## Task to complete
The answer should consist solely of the lines from the first one below through the line containing "Given: Click the Invite button", copied exactly.

## Stored data
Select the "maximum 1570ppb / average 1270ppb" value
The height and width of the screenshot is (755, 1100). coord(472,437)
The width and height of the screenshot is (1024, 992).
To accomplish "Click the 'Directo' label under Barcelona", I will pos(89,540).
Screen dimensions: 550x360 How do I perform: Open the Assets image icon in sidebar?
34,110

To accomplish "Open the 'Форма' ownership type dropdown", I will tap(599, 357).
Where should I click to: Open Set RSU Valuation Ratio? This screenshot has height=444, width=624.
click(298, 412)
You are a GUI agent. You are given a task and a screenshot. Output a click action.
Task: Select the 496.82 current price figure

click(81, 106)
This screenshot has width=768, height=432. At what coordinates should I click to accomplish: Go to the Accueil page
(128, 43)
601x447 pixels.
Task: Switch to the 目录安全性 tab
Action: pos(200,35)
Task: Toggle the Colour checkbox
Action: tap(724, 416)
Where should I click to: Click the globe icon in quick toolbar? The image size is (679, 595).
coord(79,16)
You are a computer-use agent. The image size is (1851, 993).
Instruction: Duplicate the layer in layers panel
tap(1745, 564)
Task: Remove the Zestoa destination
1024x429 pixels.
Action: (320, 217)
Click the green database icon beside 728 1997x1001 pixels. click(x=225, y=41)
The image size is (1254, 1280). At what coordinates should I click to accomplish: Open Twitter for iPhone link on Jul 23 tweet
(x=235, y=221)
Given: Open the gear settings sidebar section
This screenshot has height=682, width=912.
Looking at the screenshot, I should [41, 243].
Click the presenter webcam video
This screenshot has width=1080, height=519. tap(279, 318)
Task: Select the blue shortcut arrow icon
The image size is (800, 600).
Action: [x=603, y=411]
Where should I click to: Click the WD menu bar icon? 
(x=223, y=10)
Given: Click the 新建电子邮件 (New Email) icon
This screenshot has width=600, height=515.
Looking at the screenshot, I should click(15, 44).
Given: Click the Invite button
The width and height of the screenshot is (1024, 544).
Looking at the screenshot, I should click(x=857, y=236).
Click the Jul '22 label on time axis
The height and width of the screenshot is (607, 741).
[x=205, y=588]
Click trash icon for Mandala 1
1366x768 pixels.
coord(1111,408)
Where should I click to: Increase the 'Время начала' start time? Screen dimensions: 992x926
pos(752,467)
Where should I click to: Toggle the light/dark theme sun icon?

## Exercise result
Select the "maximum 1570ppb / average 1270ppb" value
The height and width of the screenshot is (755, 1100). coord(472,437)
The width and height of the screenshot is (1024, 992).
To accomplish "Click the 'Directo' label under Barcelona", I will pos(89,540).
Screen dimensions: 550x360 How do I perform: Open the Assets image icon in sidebar?
34,110

To accomplish "Open the 'Форма' ownership type dropdown", I will tap(599, 357).
Where should I click to: Open Set RSU Valuation Ratio? This screenshot has height=444, width=624.
click(298, 412)
You are a GUI agent. You are given a task and a screenshot. Output a click action.
Task: Select the 496.82 current price figure

click(81, 106)
This screenshot has width=768, height=432. At what coordinates should I click to accomplish: Go to the Accueil page
(128, 43)
601x447 pixels.
Task: Switch to the 目录安全性 tab
Action: pos(200,35)
Task: Toggle the Colour checkbox
Action: tap(724, 416)
Where should I click to: Click the globe icon in quick toolbar? The image size is (679, 595).
coord(79,16)
You are a computer-use agent. The image size is (1851, 993).
Instruction: Duplicate the layer in layers panel
tap(1745, 564)
Task: Remove the Zestoa destination
1024x429 pixels.
Action: (320, 217)
Click the green database icon beside 728 1997x1001 pixels. click(x=225, y=41)
The image size is (1254, 1280). At what coordinates should I click to accomplish: Open Twitter for iPhone link on Jul 23 tweet
(x=235, y=221)
Given: Open the gear settings sidebar section
This screenshot has height=682, width=912.
Looking at the screenshot, I should [41, 243].
Click the presenter webcam video
This screenshot has width=1080, height=519. tap(279, 318)
Task: Select the blue shortcut arrow icon
The image size is (800, 600).
Action: [x=603, y=411]
Where should I click to: Click the WD menu bar icon? 
(x=223, y=10)
Given: Click the 新建电子邮件 (New Email) icon
This screenshot has width=600, height=515.
Looking at the screenshot, I should click(15, 44).
Given: Click the Invite button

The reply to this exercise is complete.